H5MD format rewrite of Zarrtraj #34

ljwoods2 · 2024-06-23T23:59:34Z

Fixes #26, #27, #33

Changes made in this Pull Request:

Complete rewrite of zarrtraj
Kerchunk patched temporarily before zarr 3.0 is released OR kerchunk supports links
Tests should run faster now- all s3 tests run through one server and one bucket

Won't delete old zarrtraj files until PR is ready

Handling of H5MD flexibility

A ton has changed in this PR so I'll summarize how I'm handling H5MD flexibility here:

Though H5MD says time data is optional, this could lead to problems in the MDAnalysis frame-based model- say an H5MD element is the only element which contains data at a certain integration step. Then MDAnalysis would be forced to produce a timestep without time data. This time can't be inferred since you could have

positions/step: [1, 2, 3]
positions/time: [1.0, 2.0, 3.0]
velocities/step: [1, 2, 3, 100]

Therefore, I think the best thing to do is to just require that all time-dependent data has fixed or explicit time.

Links don't yet exist in Zarr, but in H5MD, it is required that positions/step is a hard link to box/edges/step. I handle this by just making sure the step datasets are all equal. In the kerchunk patch, linked datasets are simply duplicated, so this is the closest to the intended spec I can get on this requirement.
Since there are both "global" and "per-particle group" observables, the "per-particle group" ones are loaded into ts.data as "<group_name>/<dataset_name>" and global ones are loaded as "<dataset_name>" to prevent name mangling
In frames where time-dependent observables don't have any data, the ts.data key for that observable is deleted
ALL datasets that have data of a certain kind (i.e. box and positions both have "length" data) have to have the same unit. You can't have "positions" and "velocities" with different time units though this may be allowed in H5MD.
Though time-independent positions, velocities, and forces are allowed in H5MD, zarrtraj will fail out.
If there is only one group in "/particles", zarrtraj will select it to read. However, if there is more than one, the "group" kwarg must be provided (since H5MD allows any number of groups) else zarrtraj will fail out rather than assume which group the user wanted.

PR Checklist

Tests?
Docs?
CHANGELOG updated?
Issue raised/referenced?

hmacdope

Only nitpicks mostly and some gentle encouragement to clean up some cruft. But overall this is looking fantastic. I say go ahead and merge and work from there. We can clean up later.

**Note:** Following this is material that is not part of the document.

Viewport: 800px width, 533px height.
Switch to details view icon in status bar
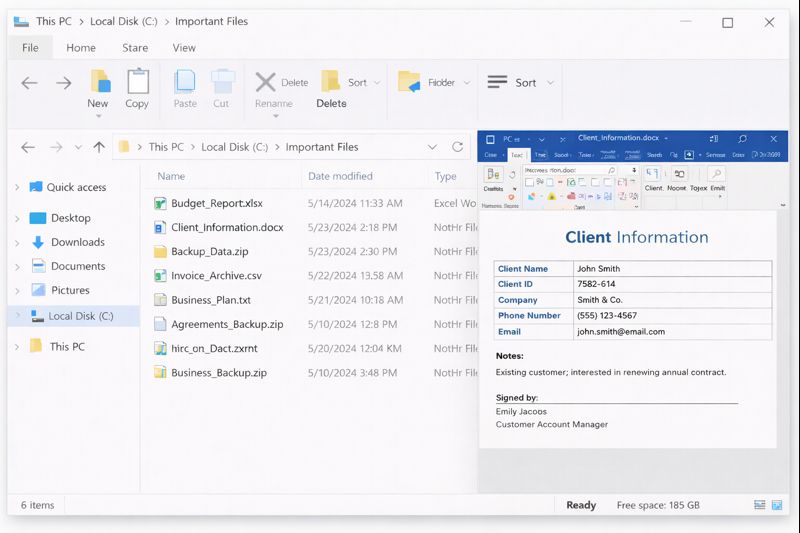760,505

I also agree with the small liberties taken with the format. We can always re-asses if we come across files that break this.

hmacdope · 2024-06-25T09:11:40Z

PEG_1chain/PEG.prmtop

Is this cruft?

hmacdope · 2024-06-25T09:15:43Z

devtools/conda-envs/test_env.yaml

  - pip

  ### Core requirements ###
  - MDAnalysis>=2.7.0
  - zarr>=2.11.0
+  - kerchunk>=0.2.5


Is your kerchunk patch on a branch somewhere? If so we can do a bleeding edge pip based install with

- pip: - git+git://github.com/lawson/kerchnk@my_patch

removing the need for a patch vendored with the code. Alternately you can keep the patch if you feel its easier.

hmacdope · 2024-06-25T09:21:52Z

zarrtraj/ZARR.py

+        else:
+            raise ValueError(
+                "Time units do not match across all time-dependent datasets."
+            )


Very consistent checking, great!

hmacdope · 2024-06-25T09:22:30Z

zarrtraj/ZARR.py

+        """Prepares the correct method for managing the file
+        given the protocol"""
+        self._protocol = get_protocol(self.filename)
+        if self._protocol == "s3":


Other cloud storage? What happens? Is this easy to abstract over?

hmacdope · 2024-06-25T09:23:38Z

zarrtraj/ZARR.py

+            if not self._elements[elem].is_time_independent():
+                if not self._elements[elem].has_time:
+                    raise NoDataError(
+                        "MDAnalysis requires that time data is available "


I think I am fine with this restriction. If we find people are making files without this then we can re-evaluate.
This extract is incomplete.